*** Begin section ***
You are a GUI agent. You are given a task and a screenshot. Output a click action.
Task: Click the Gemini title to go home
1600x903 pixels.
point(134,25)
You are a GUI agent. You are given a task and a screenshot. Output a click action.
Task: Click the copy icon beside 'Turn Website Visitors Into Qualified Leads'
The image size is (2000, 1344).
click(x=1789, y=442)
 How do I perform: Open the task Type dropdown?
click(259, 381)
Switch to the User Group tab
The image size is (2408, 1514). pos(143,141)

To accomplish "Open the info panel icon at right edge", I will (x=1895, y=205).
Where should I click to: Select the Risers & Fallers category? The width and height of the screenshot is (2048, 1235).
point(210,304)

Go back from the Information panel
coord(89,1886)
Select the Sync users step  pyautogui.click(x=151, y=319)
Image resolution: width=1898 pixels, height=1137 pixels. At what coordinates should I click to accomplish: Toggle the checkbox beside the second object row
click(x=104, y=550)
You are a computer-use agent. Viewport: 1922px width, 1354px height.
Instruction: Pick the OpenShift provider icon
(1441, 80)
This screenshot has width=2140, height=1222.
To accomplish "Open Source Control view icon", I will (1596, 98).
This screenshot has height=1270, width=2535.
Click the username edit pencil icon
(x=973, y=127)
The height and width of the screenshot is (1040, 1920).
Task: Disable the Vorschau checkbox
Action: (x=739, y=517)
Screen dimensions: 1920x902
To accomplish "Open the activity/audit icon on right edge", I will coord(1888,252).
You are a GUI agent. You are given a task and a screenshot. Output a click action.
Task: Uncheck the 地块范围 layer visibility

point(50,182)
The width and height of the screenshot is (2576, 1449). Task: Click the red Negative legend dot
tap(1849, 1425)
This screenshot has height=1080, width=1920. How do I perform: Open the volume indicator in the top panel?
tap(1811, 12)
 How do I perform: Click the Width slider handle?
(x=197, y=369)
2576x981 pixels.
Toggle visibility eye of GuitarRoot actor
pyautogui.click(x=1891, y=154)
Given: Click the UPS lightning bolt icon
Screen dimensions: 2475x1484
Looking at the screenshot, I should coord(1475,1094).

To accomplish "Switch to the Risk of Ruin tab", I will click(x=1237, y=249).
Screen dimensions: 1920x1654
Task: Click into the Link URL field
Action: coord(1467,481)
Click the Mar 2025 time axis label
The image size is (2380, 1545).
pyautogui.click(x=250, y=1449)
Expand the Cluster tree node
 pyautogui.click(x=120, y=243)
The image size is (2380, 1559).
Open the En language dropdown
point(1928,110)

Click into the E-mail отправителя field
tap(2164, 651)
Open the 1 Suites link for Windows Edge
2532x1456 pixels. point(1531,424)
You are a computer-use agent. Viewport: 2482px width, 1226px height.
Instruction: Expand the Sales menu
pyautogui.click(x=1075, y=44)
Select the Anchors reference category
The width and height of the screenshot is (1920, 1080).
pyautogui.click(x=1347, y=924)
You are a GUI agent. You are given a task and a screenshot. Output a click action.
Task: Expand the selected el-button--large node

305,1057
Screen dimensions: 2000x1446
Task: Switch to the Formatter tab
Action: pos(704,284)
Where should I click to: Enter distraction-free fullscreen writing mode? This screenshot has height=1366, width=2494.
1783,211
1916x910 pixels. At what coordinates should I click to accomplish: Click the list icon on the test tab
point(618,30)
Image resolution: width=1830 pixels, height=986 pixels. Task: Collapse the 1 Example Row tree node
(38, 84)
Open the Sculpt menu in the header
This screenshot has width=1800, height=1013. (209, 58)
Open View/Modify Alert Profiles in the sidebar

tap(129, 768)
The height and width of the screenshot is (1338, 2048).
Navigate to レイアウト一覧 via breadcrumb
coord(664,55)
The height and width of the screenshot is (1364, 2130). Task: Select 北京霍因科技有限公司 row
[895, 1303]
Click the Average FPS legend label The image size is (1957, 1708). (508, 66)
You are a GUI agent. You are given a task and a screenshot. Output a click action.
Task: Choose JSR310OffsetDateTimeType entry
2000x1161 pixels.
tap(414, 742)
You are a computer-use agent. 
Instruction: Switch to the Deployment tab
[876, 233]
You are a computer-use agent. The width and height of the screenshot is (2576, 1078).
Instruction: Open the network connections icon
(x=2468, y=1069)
*** End section ***
§ **What you need to do**
Return all lines from the data that include the string "Viewport".

§ **Exercise output**
You are a computer-use agent. Viewport: 1922px width, 1354px height.
You are a computer-use agent. Viewport: 2482px width, 1226px height.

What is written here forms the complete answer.